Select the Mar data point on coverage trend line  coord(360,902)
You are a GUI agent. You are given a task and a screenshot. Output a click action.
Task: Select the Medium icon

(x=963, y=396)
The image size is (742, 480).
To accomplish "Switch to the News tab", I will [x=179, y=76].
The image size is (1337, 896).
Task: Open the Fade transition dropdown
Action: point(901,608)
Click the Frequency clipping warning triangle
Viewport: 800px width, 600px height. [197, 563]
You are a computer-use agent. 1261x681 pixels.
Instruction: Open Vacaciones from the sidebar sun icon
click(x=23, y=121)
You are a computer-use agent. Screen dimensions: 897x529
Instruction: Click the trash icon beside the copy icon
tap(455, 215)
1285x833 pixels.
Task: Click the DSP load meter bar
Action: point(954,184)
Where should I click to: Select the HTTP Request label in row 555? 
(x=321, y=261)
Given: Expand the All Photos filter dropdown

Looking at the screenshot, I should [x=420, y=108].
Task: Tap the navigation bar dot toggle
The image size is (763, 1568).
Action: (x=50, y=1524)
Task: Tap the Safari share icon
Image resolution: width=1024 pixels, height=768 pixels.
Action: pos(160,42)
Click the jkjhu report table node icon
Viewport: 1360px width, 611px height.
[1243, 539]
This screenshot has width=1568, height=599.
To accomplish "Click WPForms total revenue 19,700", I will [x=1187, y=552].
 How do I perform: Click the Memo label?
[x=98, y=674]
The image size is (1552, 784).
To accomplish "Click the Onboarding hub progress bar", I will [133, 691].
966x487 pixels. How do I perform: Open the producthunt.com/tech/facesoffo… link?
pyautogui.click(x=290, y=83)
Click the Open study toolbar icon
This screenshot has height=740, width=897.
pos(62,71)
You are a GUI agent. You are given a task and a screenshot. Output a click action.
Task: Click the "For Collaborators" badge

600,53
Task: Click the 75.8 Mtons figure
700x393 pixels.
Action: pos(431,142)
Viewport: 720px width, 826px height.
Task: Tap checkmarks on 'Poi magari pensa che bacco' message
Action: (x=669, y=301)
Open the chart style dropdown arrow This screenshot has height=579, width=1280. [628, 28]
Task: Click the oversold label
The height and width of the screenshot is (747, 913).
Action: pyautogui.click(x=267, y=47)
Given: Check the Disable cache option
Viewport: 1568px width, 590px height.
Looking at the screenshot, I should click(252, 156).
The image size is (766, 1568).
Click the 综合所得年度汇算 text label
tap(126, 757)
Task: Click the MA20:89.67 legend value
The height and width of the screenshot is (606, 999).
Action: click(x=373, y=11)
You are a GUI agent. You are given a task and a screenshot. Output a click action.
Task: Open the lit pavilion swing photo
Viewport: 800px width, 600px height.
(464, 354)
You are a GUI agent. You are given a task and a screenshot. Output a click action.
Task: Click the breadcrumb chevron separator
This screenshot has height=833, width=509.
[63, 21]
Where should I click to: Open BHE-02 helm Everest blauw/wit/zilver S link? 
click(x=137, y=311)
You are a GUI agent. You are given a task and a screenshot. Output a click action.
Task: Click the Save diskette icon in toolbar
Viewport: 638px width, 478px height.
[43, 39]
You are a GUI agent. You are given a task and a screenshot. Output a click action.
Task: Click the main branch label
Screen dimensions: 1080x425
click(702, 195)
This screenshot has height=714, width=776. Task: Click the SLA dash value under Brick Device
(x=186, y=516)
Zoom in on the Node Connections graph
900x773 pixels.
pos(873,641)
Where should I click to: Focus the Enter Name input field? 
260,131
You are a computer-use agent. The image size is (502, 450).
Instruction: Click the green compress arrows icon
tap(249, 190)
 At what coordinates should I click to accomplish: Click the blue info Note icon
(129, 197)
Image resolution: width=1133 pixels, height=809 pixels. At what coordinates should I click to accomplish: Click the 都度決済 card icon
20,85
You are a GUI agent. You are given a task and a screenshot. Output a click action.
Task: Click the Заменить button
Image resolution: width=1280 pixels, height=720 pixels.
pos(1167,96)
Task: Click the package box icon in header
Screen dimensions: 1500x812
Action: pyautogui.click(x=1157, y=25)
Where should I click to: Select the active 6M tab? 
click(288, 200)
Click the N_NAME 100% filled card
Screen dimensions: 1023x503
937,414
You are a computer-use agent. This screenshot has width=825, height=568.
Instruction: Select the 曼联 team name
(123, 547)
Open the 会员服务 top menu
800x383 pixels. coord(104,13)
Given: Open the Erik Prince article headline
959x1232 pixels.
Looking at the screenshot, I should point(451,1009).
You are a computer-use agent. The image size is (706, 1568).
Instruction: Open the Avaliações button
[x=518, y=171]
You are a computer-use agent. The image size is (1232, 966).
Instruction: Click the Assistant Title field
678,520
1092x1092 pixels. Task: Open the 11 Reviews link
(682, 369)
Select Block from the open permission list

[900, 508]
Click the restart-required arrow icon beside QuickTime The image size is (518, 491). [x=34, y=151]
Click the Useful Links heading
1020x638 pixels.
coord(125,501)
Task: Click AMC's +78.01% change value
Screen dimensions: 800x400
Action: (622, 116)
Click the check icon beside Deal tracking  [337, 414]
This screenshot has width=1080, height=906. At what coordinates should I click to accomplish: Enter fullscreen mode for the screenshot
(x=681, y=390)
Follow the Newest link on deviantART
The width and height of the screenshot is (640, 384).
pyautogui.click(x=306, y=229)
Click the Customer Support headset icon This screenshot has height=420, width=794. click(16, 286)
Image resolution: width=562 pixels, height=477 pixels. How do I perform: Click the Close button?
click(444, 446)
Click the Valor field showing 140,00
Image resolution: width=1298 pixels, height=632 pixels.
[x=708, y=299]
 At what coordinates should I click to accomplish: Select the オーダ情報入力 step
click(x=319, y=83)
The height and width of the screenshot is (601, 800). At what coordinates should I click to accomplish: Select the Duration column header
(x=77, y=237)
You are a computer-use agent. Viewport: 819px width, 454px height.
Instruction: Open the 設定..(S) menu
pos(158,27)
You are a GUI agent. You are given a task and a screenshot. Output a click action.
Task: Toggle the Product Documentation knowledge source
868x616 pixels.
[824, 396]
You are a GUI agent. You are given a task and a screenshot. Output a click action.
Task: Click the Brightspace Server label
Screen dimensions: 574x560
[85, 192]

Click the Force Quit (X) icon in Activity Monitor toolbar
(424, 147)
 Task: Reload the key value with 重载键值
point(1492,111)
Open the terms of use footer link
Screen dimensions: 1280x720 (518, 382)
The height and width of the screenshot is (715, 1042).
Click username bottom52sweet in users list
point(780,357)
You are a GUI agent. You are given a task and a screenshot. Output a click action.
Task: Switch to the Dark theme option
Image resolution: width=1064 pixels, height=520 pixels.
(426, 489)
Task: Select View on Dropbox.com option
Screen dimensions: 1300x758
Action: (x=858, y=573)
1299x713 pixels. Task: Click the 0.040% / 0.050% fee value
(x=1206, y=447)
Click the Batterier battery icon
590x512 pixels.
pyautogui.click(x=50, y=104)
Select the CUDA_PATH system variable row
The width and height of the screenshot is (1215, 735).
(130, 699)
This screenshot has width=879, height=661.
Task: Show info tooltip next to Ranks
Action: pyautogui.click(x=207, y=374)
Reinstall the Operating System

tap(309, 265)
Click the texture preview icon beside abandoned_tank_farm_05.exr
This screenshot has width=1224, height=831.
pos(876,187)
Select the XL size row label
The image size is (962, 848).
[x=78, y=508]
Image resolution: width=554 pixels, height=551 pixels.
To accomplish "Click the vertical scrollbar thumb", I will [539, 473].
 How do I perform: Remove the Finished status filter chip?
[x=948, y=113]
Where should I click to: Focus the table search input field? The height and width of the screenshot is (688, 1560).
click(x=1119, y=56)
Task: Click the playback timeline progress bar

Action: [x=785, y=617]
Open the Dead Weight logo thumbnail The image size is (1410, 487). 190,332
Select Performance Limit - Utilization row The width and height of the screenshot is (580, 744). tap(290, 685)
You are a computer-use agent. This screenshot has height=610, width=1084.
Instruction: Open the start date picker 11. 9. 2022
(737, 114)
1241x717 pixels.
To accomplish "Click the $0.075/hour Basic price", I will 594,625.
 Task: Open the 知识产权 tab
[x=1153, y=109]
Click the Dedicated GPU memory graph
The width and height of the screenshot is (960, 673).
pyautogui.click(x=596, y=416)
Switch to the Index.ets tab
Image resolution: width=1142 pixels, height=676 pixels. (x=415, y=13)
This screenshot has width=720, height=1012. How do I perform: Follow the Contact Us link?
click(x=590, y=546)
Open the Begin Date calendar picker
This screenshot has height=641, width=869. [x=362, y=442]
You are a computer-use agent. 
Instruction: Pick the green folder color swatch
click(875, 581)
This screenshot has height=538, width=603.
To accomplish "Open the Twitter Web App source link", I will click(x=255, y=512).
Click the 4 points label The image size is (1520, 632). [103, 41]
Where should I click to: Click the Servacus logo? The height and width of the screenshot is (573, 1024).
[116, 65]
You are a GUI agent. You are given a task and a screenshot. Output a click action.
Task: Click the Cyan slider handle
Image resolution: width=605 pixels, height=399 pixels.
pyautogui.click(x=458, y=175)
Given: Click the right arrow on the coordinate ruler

====

[HOW TO COMPLETE THIS TASK]
The answer to this exercise is one number: how many lines of the records above contain the string "option".

[SOLUTION]
3